** Work order **
Omit any picture, and return the remaining data exactly as written.

Saved entries
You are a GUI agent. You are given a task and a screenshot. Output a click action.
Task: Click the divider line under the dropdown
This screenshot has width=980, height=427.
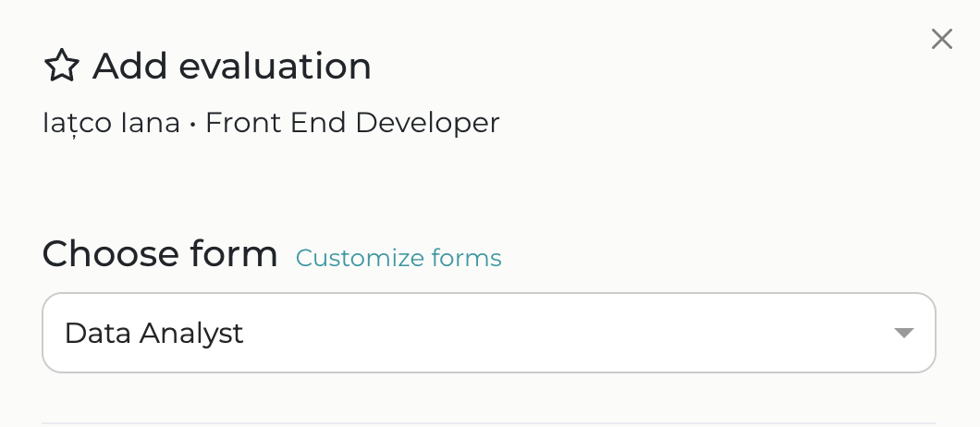pos(488,423)
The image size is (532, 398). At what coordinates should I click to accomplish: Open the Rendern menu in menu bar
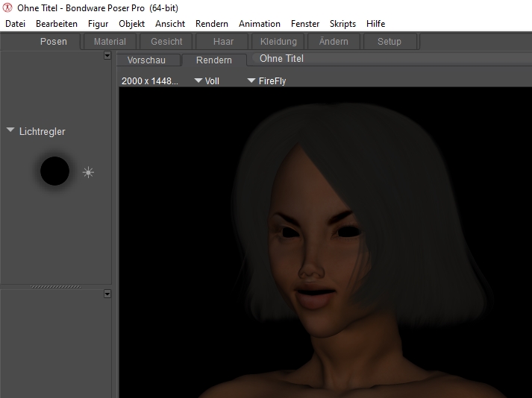pos(212,24)
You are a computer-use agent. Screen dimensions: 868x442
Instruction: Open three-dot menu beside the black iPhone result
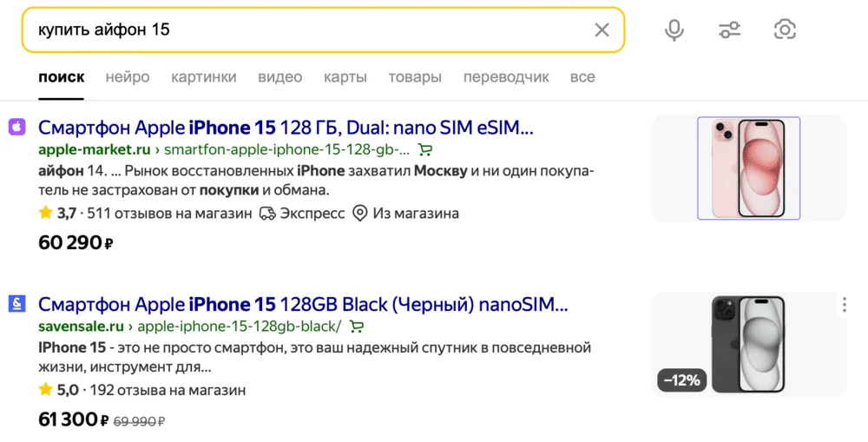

** Solution for this exercise **
You are a GUI agent. You are given a task and a screenshot. Output a click action.
Task: Click the divider line under the dropdown
This screenshot has width=980, height=427.
pos(488,423)
The image size is (532, 398). At what coordinates should I click to accomplish: Open the Rendern menu in menu bar
pos(212,24)
You are a computer-use agent. Screen dimensions: 868x442
Instruction: Open three-dot menu beside the black iPhone result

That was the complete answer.